(Records for this exercise Opens)

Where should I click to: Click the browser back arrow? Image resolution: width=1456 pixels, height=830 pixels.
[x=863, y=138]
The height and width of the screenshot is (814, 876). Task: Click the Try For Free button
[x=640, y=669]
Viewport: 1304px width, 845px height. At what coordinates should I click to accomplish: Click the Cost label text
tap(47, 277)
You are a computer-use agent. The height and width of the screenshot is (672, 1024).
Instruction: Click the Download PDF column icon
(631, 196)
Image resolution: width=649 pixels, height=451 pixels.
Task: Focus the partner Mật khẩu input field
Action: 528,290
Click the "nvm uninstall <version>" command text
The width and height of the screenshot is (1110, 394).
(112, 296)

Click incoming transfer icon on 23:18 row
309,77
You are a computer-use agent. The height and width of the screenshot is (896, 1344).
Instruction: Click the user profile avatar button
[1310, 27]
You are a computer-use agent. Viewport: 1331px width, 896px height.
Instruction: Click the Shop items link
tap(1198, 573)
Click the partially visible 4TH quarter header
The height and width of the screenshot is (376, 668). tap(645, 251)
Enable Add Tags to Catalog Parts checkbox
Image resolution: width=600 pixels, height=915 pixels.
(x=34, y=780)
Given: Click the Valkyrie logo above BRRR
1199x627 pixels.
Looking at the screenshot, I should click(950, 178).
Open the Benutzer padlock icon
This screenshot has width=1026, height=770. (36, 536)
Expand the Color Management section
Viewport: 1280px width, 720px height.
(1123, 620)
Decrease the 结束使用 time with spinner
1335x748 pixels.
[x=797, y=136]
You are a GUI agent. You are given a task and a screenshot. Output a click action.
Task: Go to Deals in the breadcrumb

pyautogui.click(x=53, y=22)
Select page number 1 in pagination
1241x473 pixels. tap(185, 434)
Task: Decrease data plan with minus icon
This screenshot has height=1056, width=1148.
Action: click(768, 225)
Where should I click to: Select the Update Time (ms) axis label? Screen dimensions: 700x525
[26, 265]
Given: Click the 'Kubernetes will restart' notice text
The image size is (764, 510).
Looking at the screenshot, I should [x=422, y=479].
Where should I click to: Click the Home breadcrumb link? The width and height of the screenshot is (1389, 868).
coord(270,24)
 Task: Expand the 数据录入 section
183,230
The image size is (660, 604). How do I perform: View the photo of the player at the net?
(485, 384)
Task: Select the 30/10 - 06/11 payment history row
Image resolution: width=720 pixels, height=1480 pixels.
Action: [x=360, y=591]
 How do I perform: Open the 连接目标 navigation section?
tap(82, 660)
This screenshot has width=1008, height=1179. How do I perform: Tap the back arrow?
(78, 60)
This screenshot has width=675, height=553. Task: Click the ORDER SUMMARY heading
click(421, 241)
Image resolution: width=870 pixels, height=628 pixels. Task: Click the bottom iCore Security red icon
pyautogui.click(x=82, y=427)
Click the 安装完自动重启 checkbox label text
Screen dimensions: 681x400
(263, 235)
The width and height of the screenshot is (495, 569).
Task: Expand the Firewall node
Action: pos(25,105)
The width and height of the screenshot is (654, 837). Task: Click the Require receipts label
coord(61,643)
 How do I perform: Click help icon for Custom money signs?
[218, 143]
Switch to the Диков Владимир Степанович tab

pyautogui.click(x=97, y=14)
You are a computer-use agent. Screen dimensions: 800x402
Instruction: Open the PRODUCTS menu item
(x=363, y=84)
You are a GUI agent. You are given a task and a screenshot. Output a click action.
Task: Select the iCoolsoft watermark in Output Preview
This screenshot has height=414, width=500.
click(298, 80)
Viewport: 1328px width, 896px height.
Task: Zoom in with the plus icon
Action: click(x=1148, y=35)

(Records for this exercise Closes)

## [Task goal]
From the first line to the last, set down every record exactly as written above.

## [Solution for this exercise]
Where should I click to: Click the browser back arrow? Image resolution: width=1456 pixels, height=830 pixels.
[x=863, y=138]
The height and width of the screenshot is (814, 876). Task: Click the Try For Free button
[x=640, y=669]
Viewport: 1304px width, 845px height. At what coordinates should I click to accomplish: Click the Cost label text
tap(47, 277)
You are a computer-use agent. The height and width of the screenshot is (672, 1024).
Instruction: Click the Download PDF column icon
(631, 196)
Image resolution: width=649 pixels, height=451 pixels.
Task: Focus the partner Mật khẩu input field
Action: 528,290
Click the "nvm uninstall <version>" command text
The width and height of the screenshot is (1110, 394).
(112, 296)

Click incoming transfer icon on 23:18 row
309,77
You are a computer-use agent. The height and width of the screenshot is (896, 1344).
Instruction: Click the user profile avatar button
[1310, 27]
You are a computer-use agent. Viewport: 1331px width, 896px height.
Instruction: Click the Shop items link
tap(1198, 573)
Click the partially visible 4TH quarter header
The height and width of the screenshot is (376, 668). tap(645, 251)
Enable Add Tags to Catalog Parts checkbox
Image resolution: width=600 pixels, height=915 pixels.
(x=34, y=780)
Given: Click the Valkyrie logo above BRRR
1199x627 pixels.
Looking at the screenshot, I should click(950, 178).
Open the Benutzer padlock icon
This screenshot has width=1026, height=770. (36, 536)
Expand the Color Management section
Viewport: 1280px width, 720px height.
(1123, 620)
Decrease the 结束使用 time with spinner
1335x748 pixels.
[x=797, y=136]
You are a GUI agent. You are given a task and a screenshot. Output a click action.
Task: Go to Deals in the breadcrumb

pyautogui.click(x=53, y=22)
Select page number 1 in pagination
1241x473 pixels. tap(185, 434)
Task: Decrease data plan with minus icon
This screenshot has height=1056, width=1148.
Action: click(768, 225)
Where should I click to: Select the Update Time (ms) axis label? Screen dimensions: 700x525
[26, 265]
Given: Click the 'Kubernetes will restart' notice text
The image size is (764, 510).
Looking at the screenshot, I should [x=422, y=479].
Where should I click to: Click the Home breadcrumb link? The width and height of the screenshot is (1389, 868).
coord(270,24)
 Task: Expand the 数据录入 section
183,230
The image size is (660, 604). How do I perform: View the photo of the player at the net?
(485, 384)
Task: Select the 30/10 - 06/11 payment history row
Image resolution: width=720 pixels, height=1480 pixels.
Action: [x=360, y=591]
 How do I perform: Open the 连接目标 navigation section?
tap(82, 660)
This screenshot has width=1008, height=1179. How do I perform: Tap the back arrow?
(78, 60)
This screenshot has width=675, height=553. Task: Click the ORDER SUMMARY heading
click(421, 241)
Image resolution: width=870 pixels, height=628 pixels. Task: Click the bottom iCore Security red icon
pyautogui.click(x=82, y=427)
Click the 安装完自动重启 checkbox label text
Screen dimensions: 681x400
(263, 235)
The width and height of the screenshot is (495, 569).
Task: Expand the Firewall node
Action: pos(25,105)
The width and height of the screenshot is (654, 837). Task: Click the Require receipts label
coord(61,643)
 How do I perform: Click help icon for Custom money signs?
[218, 143]
Switch to the Диков Владимир Степанович tab

pyautogui.click(x=97, y=14)
You are a computer-use agent. Screen dimensions: 800x402
Instruction: Open the PRODUCTS menu item
(x=363, y=84)
You are a GUI agent. You are given a task and a screenshot. Output a click action.
Task: Select the iCoolsoft watermark in Output Preview
This screenshot has height=414, width=500.
click(298, 80)
Viewport: 1328px width, 896px height.
Task: Zoom in with the plus icon
Action: click(x=1148, y=35)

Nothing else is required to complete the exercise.